Having found the line containing "Task: Open the PayPal donate icon" in the records below, copy that line and each later one exactly, dropping pictures.

• _STUDY MATERIAL_:
┄┄┄┄┄┄┄┄┄┄
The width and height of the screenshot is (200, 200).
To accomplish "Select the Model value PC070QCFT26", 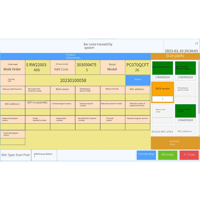I will [x=137, y=67].
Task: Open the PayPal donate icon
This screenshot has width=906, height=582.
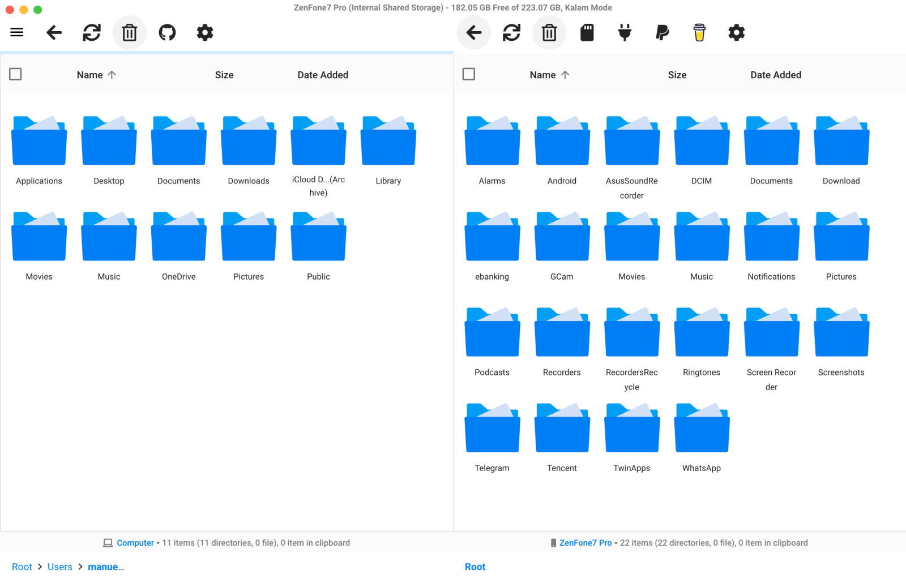Action: click(x=662, y=32)
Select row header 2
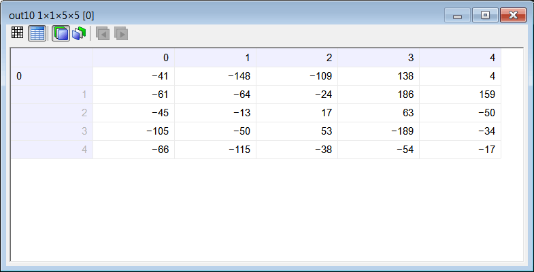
┄┄┄┄┄┄┄┄┄┄
• _YOUR SOLUTION_:
Task: Open the PayPal donate icon
This screenshot has width=906, height=582.
Action: click(x=662, y=32)
Select row header 2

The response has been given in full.